Mas o “pecado” dobrava de tamanho a cada dia, como o bolo da avó dentro do forno. Não satisfeito, fazia a Rosa devorar tudo o que via pela frente. Pior, a comida apanhava o caminho inverso com igual velocidade, mal dava tempo de a coitada correr para a casa de banho. Uma cena assustadora. É melhor saltar esta parte e ir direta à minha fantástica descoberta.
Um belo dia, a Rosa disse-me que as plantas estavam com sede. Ela adorava cuidar do quintal, cheirar as rosas do jardim. Mas a barriga, enorme, tão cheia de cor, redonda como o sol nos dias de verão, já não lhe deixava fazer certas coisas. Fiz por ela. Dei água às flores. O impressionante veio a seguir, palavras começaram a brotar na minha cabeça. Palavras iam nascendo, uma atrás da outra. Juntei-as, plantas, rosas, sementes. Estava tudo dito. De tanto cheirar as flores, a Rosa respirou, sem querer, uma semente, dessas que o vento carrega pelo ar. Quero dizer, a Rosa guardava dentro da barriga uma semente de flor. Desatei a correr, não via a hora de partilhar a minha descoberta.
Caí no vazio. Ninguém me emprestou um único ouvido. Repetiam a mesma cantiga. “o pecado do corpo”, “o corpo aos pecados”. Definitivamente, não conseguia compreender. Será que todo o crescido é assim, troca palavras, esquece-se de ser quem é? Ser adulto deve ser uma chatice. É o que eu acho. A certeza não tenho, nunca fui adulta.
Também não tinha certeza sobre aquilo que crescia na barriga da Rosa. As perguntas permaneceram sem respostas até à noite do acontecimento. De súbito, fui acordada pela correria. Esfreguei os olhos, calcei as pantufas, segui pelo corredor a tocar na escuridão, a contar os passos no chão invisível. Finalmente, alcancei o quarto da Rosa.

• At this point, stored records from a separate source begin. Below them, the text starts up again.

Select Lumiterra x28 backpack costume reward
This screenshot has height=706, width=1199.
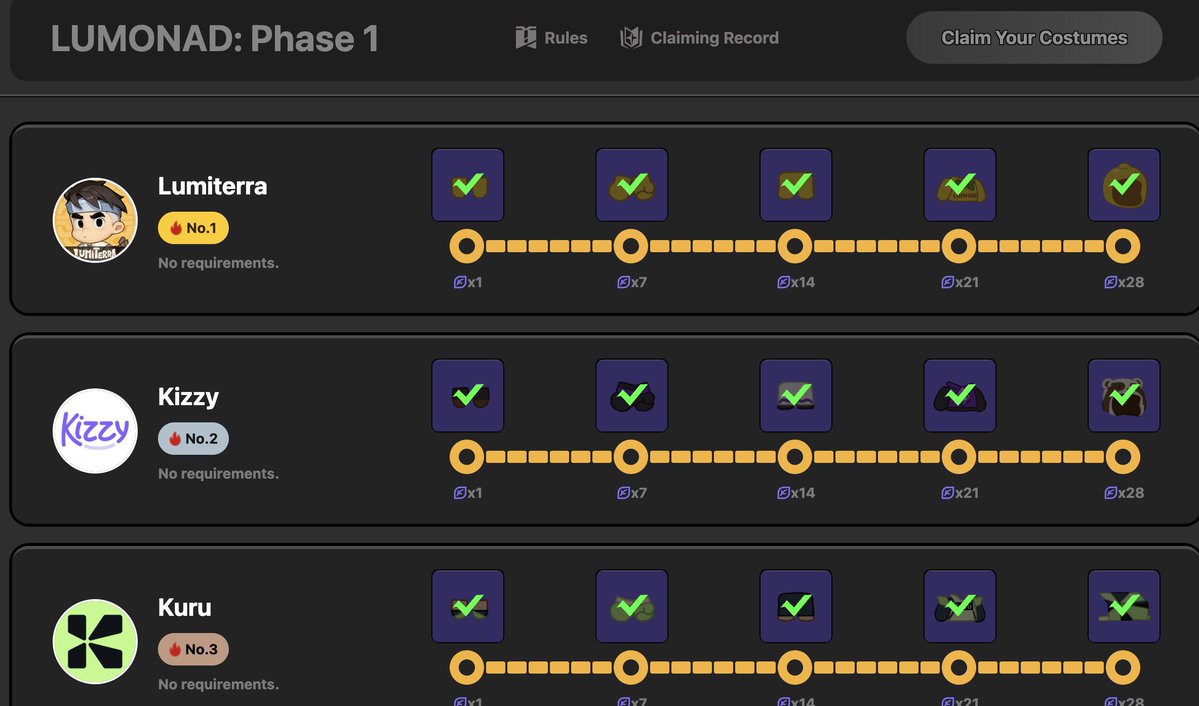point(1124,185)
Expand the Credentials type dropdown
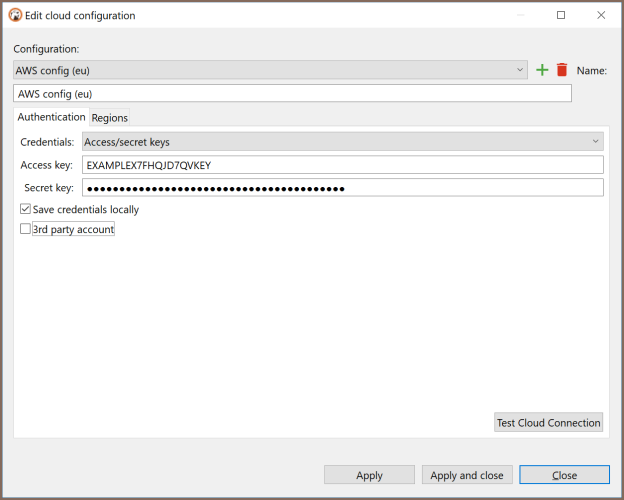The height and width of the screenshot is (500, 624). point(343,142)
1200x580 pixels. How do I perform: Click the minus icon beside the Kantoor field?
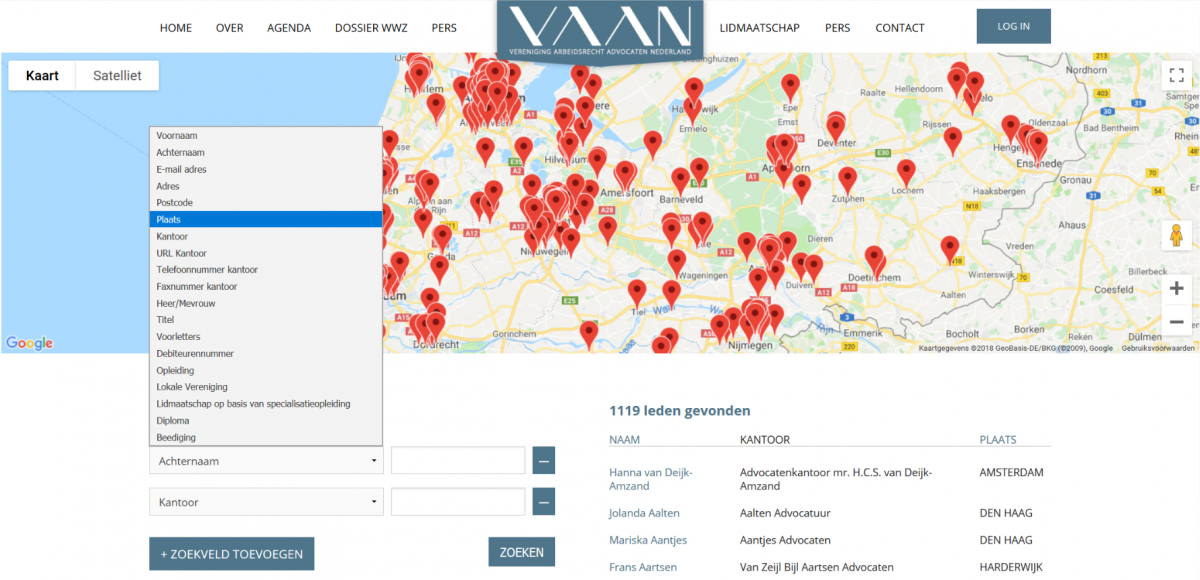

A cama parecia uma ilha, cercada de água por todos os lados. Ouvi vozes como se estivessem a fugir do interior da casa. Corri e abri a porta da rua. A minha irmã estava dentro do carro, em companhia do pai e da mãe. A avó abraçou-me assim que me viu, chorava e sorria ao mesmo tempo. Pelos vistos, a alegria também é mãe do choro. Soube disto naquele instante.

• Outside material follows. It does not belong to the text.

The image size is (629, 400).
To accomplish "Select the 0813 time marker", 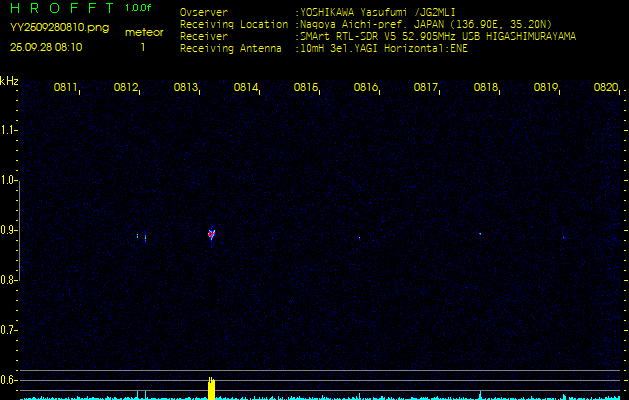I will pyautogui.click(x=186, y=88).
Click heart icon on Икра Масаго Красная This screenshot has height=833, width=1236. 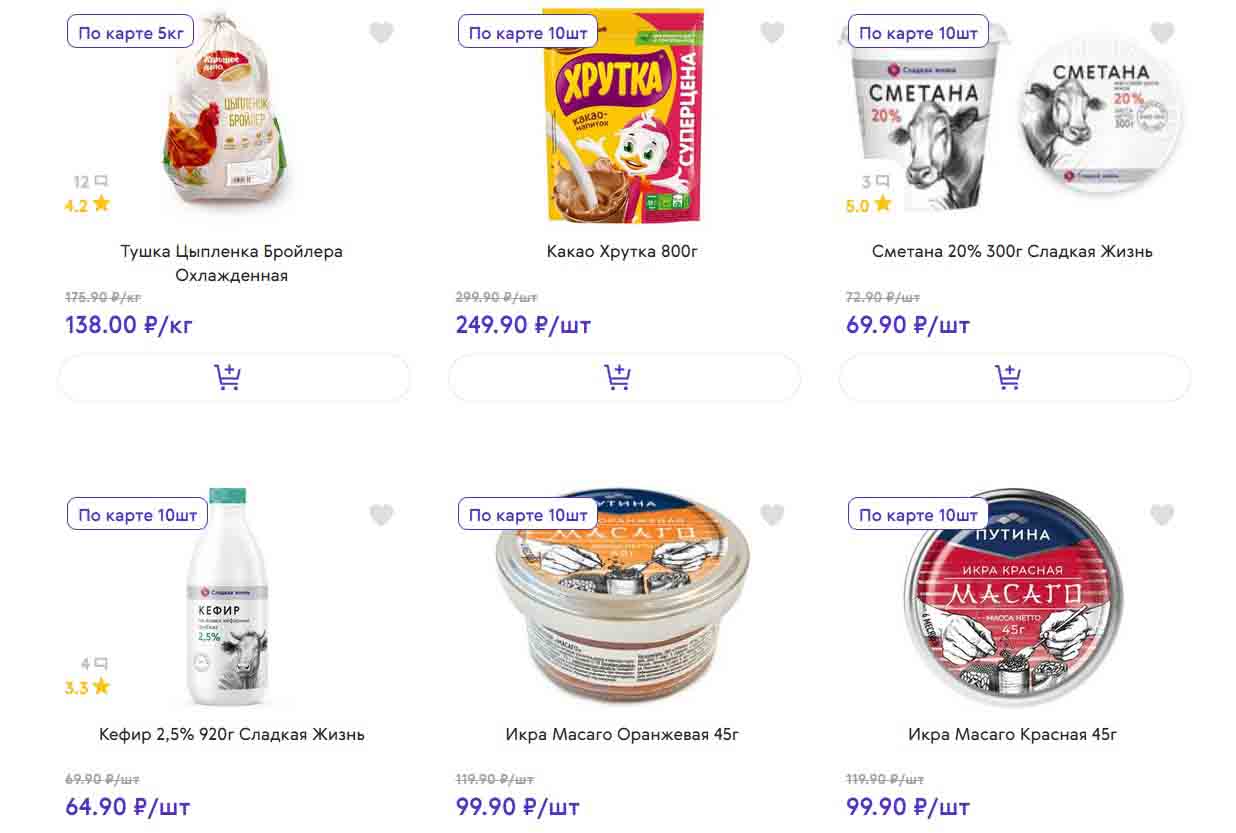(x=1162, y=515)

A vontade de querer saber de todas as outras coisas deu-me uma comichão valente, quis coçar-me dos pés à cabeça, tentei perguntar à avó sobre aquilo que me deixava o corpo impaciente. Na última hora, escondi a curiosidade, sei bem o que aconteceu ao Cusco, o gato de companhia do meu primo, o Tó Zé. A curiosidade tirou-lhe as sete vidas, disseram. Pelo sim, pelo não, afastei-a do pensamento, afinal, saber do acontecido era questão de tempo, mais cedo ou mais tarde.

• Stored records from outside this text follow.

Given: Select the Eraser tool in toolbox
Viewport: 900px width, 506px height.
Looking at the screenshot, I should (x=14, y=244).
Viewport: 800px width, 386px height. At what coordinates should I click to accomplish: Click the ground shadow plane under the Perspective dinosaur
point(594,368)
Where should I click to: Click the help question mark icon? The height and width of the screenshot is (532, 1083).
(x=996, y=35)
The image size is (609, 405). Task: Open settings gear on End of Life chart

Soube mais tarde. No dia a seguir. A avó levou-me ao hospital para ver a Rosa. A Maria-de-Pano foi comigo. Tentei arranjar-lhe as tranças umas quantas vezes. Não sabia o que fazer com as mãos.
Por encanto, a porta do quarto abriu-se.
— Mas…é uma bebé!
— E deveria ser o quê?
— A-Flor-de-Rosa.
Expliquei. Choraram, depois riram-se. Fiquei sem perceber se eles compreenderam ou não, se entenderam metade da história. Percebi que deixaram de falar no tal do “pecado”, ainda bem.
Via-se mal, a bebé, de tão tapada que estava. Os bebés precisam de estar protegidos do frio, são frágeis como as plantas de estufa, dizem. Aproximei-me. Cheirava a flor acabada de nascer, a perfume de jardim de primavera. Tinha as bochechas pintadas de um rosa tão cor-de-rosa como as pétalas das flores que a minha irmã tanto adora. Os bebés são todos lindos, não é verdade? É. Porém, as flores não são todas iguais. A bebé, a minha sobrinha, é diferente, é especial. Para mim, é, e sempre será, a-Flor-de-Rosa.